Extracted information:
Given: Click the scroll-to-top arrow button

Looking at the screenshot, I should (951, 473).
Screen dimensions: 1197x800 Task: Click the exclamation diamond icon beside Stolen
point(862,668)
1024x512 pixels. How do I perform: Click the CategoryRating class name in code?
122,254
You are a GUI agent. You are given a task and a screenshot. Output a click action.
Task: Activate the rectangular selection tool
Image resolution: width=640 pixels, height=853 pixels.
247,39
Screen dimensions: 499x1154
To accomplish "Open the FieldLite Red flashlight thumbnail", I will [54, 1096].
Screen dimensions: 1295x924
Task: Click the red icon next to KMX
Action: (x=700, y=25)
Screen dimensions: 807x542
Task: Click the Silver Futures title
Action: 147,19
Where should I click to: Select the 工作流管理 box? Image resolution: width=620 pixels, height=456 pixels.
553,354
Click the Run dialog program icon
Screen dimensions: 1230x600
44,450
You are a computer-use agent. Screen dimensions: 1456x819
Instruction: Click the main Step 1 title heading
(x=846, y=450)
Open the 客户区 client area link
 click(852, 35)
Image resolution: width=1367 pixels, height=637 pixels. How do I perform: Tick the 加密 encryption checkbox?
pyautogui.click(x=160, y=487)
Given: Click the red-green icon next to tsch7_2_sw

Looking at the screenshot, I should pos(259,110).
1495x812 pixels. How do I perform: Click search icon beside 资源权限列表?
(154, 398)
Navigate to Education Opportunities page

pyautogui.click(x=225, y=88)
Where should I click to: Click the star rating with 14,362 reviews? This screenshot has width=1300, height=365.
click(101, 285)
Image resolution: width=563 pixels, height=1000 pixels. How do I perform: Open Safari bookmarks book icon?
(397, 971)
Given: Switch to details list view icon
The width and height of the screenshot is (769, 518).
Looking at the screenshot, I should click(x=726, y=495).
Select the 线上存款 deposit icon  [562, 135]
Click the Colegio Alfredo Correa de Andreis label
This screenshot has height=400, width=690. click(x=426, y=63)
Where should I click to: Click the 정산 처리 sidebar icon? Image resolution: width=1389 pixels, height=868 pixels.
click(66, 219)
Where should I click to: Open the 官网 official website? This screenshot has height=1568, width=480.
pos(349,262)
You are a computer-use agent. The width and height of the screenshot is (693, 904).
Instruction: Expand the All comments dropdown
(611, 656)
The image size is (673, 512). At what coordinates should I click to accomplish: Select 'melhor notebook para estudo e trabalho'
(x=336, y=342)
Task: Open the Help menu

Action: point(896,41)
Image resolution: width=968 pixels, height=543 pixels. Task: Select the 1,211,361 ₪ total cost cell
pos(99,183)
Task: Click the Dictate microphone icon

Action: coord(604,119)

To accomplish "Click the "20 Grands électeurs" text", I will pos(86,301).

What is required: All the entries should be written out again precisely.

Answer to this problem:
Given: Click the scroll-to-top arrow button

Looking at the screenshot, I should (951, 473).
Screen dimensions: 1197x800 Task: Click the exclamation diamond icon beside Stolen
point(862,668)
1024x512 pixels. How do I perform: Click the CategoryRating class name in code?
122,254
You are a GUI agent. You are given a task and a screenshot. Output a click action.
Task: Activate the rectangular selection tool
Image resolution: width=640 pixels, height=853 pixels.
247,39
Screen dimensions: 499x1154
To accomplish "Open the FieldLite Red flashlight thumbnail", I will [54, 1096].
Screen dimensions: 1295x924
Task: Click the red icon next to KMX
Action: (x=700, y=25)
Screen dimensions: 807x542
Task: Click the Silver Futures title
Action: 147,19
Where should I click to: Select the 工作流管理 box? Image resolution: width=620 pixels, height=456 pixels.
553,354
Click the Run dialog program icon
Screen dimensions: 1230x600
44,450
You are a computer-use agent. Screen dimensions: 1456x819
Instruction: Click the main Step 1 title heading
(x=846, y=450)
Open the 客户区 client area link
 click(852, 35)
Image resolution: width=1367 pixels, height=637 pixels. How do I perform: Tick the 加密 encryption checkbox?
pyautogui.click(x=160, y=487)
Given: Click the red-green icon next to tsch7_2_sw

Looking at the screenshot, I should pos(259,110).
1495x812 pixels. How do I perform: Click search icon beside 资源权限列表?
(154, 398)
Navigate to Education Opportunities page

pyautogui.click(x=225, y=88)
Where should I click to: Click the star rating with 14,362 reviews? This screenshot has width=1300, height=365.
click(101, 285)
Image resolution: width=563 pixels, height=1000 pixels. How do I perform: Open Safari bookmarks book icon?
(397, 971)
Given: Switch to details list view icon
The width and height of the screenshot is (769, 518).
Looking at the screenshot, I should click(x=726, y=495).
Select the 线上存款 deposit icon  [562, 135]
Click the Colegio Alfredo Correa de Andreis label
This screenshot has height=400, width=690. click(x=426, y=63)
Where should I click to: Click the 정산 처리 sidebar icon? Image resolution: width=1389 pixels, height=868 pixels.
click(66, 219)
Where should I click to: Open the 官网 official website? This screenshot has height=1568, width=480.
pos(349,262)
You are a computer-use agent. The width and height of the screenshot is (693, 904).
Instruction: Expand the All comments dropdown
(611, 656)
The image size is (673, 512). At what coordinates should I click to accomplish: Select 'melhor notebook para estudo e trabalho'
(x=336, y=342)
Task: Open the Help menu

Action: point(896,41)
Image resolution: width=968 pixels, height=543 pixels. Task: Select the 1,211,361 ₪ total cost cell
pos(99,183)
Task: Click the Dictate microphone icon

Action: coord(604,119)

To accomplish "Click the "20 Grands électeurs" text", I will pos(86,301).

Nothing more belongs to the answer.